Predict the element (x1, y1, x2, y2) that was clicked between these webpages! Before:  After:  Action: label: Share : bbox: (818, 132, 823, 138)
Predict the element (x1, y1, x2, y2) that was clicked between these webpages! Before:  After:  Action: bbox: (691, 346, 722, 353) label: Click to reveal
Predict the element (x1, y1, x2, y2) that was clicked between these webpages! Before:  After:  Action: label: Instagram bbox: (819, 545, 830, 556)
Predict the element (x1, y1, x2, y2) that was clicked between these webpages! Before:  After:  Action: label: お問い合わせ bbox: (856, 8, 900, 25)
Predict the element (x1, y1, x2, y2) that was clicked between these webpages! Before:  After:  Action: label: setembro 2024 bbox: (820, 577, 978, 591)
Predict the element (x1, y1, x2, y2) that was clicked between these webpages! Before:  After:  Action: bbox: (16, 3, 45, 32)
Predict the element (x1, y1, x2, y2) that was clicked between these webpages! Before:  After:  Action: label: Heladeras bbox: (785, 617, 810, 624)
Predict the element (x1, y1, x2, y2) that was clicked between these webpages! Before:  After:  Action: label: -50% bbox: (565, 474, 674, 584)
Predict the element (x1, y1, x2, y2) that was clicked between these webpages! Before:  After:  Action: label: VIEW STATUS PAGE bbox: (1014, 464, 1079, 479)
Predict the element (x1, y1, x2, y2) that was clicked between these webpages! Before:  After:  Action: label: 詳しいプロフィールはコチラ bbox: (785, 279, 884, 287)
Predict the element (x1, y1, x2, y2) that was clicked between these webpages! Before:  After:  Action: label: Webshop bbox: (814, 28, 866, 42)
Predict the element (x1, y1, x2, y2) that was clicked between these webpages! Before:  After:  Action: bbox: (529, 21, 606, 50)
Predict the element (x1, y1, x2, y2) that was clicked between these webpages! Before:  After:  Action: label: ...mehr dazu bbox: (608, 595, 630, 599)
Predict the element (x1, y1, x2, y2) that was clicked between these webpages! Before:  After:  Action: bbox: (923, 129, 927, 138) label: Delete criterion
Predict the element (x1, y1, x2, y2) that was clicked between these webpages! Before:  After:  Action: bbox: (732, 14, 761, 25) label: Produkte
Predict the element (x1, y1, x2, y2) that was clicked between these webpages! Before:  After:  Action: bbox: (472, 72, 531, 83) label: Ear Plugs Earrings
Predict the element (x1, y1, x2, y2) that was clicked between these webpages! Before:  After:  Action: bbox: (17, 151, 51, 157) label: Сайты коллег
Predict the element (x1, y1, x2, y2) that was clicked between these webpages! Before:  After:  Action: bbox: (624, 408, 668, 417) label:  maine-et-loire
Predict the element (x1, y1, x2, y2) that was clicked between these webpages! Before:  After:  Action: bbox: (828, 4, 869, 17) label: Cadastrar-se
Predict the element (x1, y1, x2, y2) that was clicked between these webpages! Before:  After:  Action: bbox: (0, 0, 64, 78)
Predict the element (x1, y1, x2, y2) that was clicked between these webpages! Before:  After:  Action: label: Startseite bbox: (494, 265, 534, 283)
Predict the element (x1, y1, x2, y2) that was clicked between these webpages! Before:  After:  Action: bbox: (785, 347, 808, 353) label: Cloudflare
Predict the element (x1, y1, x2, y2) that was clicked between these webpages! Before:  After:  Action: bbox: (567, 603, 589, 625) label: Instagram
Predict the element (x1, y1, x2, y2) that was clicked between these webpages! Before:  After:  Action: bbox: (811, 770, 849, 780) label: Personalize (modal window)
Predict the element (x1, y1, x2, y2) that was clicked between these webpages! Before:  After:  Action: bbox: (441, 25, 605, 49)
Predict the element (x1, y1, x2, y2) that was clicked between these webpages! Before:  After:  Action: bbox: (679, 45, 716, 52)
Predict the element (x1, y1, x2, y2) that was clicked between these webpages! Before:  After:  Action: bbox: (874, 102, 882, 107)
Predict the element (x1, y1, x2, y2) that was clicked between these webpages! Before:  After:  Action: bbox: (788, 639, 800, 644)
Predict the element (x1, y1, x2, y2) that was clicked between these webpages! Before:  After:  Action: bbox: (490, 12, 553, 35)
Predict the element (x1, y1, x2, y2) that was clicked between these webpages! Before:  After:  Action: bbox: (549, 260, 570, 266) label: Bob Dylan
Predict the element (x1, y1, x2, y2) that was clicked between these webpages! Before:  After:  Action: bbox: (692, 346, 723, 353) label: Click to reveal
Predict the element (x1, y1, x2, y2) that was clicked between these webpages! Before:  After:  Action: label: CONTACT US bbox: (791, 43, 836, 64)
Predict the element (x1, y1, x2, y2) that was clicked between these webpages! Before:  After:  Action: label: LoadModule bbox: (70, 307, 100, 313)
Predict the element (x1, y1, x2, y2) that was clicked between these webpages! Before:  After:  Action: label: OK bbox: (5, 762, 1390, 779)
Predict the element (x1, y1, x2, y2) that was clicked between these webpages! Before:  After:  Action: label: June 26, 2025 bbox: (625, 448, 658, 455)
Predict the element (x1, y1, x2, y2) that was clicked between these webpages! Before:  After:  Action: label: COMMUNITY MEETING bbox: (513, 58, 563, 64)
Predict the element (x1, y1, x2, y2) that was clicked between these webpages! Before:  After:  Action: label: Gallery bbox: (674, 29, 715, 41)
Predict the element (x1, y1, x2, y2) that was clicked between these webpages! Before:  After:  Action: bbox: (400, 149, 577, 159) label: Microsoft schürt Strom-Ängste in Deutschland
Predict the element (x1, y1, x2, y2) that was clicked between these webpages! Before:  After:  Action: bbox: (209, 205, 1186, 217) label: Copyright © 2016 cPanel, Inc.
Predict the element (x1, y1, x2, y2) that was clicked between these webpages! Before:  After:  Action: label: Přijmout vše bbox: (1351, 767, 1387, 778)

▶ [Objective]:
Lay out the data above as a Markdown table with the columns "Row" and "Line". Start at the line that contains "102, 882, 107)" and end at the line that contains "12, 553, 35)", include both of those lines, and skip any blank lines.

▶ [Task solution]:
| Row | Line |
|---|---|
| 1 | Predict the element (x1, y1, x2, y2) that was clicked between these webpages! Before:  After:  Action: bbox: (874, 102, 882, 107) |
| 2 | Predict the element (x1, y1, x2, y2) that was clicked between these webpages! Before:  After:  Action: bbox: (788, 639, 800, 644) |
| 3 | Predict the element (x1, y1, x2, y2) that was clicked between these webpages! Before:  After:  Action: bbox: (490, 12, 553, 35) |